In order to achieve the above object, the electrode structure of the plasma display panel of the present invention is characterized in that a plurality of holes are formed in the trigger electrode.

Other objects and features of the present invention in addition to the above objects will become apparent from the description of the embodiments with reference to the accompanying drawings.

Hereinafter, exemplary embodiments of the present invention will be described with reference to FIG. 5.

5 is a view showing an electrode structure of the present invention.

Referring to FIG. 5, the electrodes of the present invention are the scan / sustain electrode 50Y, the common sustain electrode 50Z formed parallel to the scan / sustain electrode 50Y by a predetermined interval, and the scan / sustain electrode ( 50Y) and the trigger electrodes 52Y and 52Z formed between the common sustain electrode 50Z and the scan / sustain electrode 50Y, the common sustain electrode 50Z, and the trigger electrodes 52Y and 52Z. It consists of an address electrode 66X formed in the direction shown.

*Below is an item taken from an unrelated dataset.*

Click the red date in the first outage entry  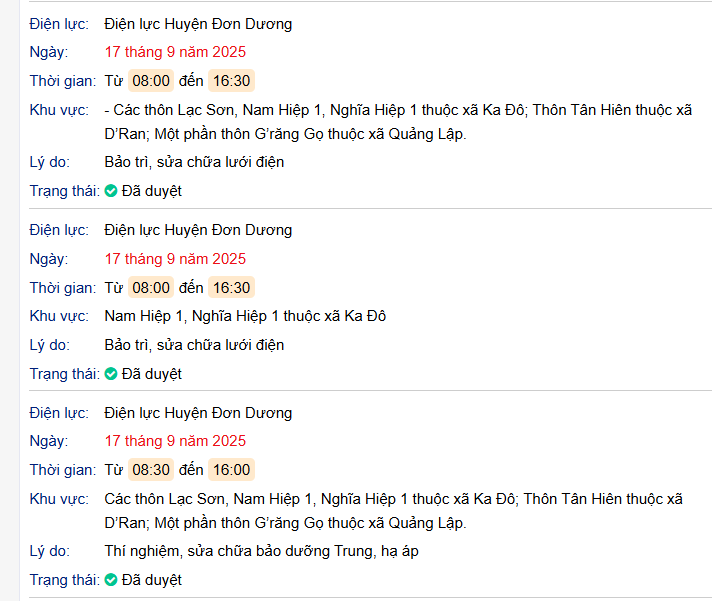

The scan / sustain electrode 50Y and the common sustain electrode 50Z cause sustain discharge in the sustain period. The first trigger electrode 52Y is supplied with the scan pulse in the address period, and the address electrode 66X is supplied with the data pulse synchronized with the scan pulse supplied to the first trigger electrode 52Y. At this time, address discharge occurs in the discharge cells to which the data pulses are supplied. In the sustain period, different levels of AC pulses are applied to the first and second trigger electrodes 52Y and 52Z, the scan / sustain electrode 50Y, and the common sustain electrode 50Z. First, when discharge is initiated between the first and second trigger electrodes 52Y and 52Z, secondary discharge is generated between the scan / sustain electrode 50Y and the common sustain electrode 50Z due to the priming effect of the charged particles generated at this time. Induced. In the present invention, the trigger electrodes 52Y and 52Z are narrowly formed to minimize the power consumed by the trigger electrodes 52Y and 52Z. To this end, the trigger electrodes 52Y and 52Z according to the present invention are composed of periphery portions 54 formed to have a long shape and center portions 56 formed in a rhombus shape between the periphery portions 54. . In addition, a plurality of holes 58 are formed between the peripheral portions 54. That is, the power consumed by the portion where the holes 58 are formed can be reduced. In addition, since the trigger electrodes 52Y and 52Z are formed of the peripheral parts 54 and the central parts 56, disconnection of the trigger electrodes 52Y and 52Z can be prevented. That is, even when the peripheral portion 54 is disconnected, the driving waveform is supplied by the central portion 56. In addition, even when the central portion 56 is disconnected, the driving waveform is supplied by the peripheral portion 54.

As described above, according to the electrode structure of the plasma display panel according to the present invention, the peripheral portion and the center portion of the trigger electrode may be formed differently to form the trigger electrode in a narrow width and to prevent disconnection.

Those skilled in the art will appreciate that various changes and modifications can be made without departing from the technical spirit of the present invention. Therefore, the technical scope of the present invention should not be limited to the contents described in the detailed description of the specification but should be defined by the claims.

Claims (3)

A plasma display panel comprising a sustain electrode pair on an upper substrate, and at least one trigger electrode between the sustain electrode pairs. The electrode structure of the plasma display panel, characterized in that a plurality of holes are formed in the trigger electrode. The method of claim 1, The trigger electrode, First and second linear electrodes patterned in the form of straight lines, And a central electrode in which a rhombic pattern is regularly repeated between the first and second linear electrodes. The method of claim 1, The electrode structure of the plasma display panel, characterized in that the address electrode is formed on the lower substrate in the direction crossing the sustain electrode pair.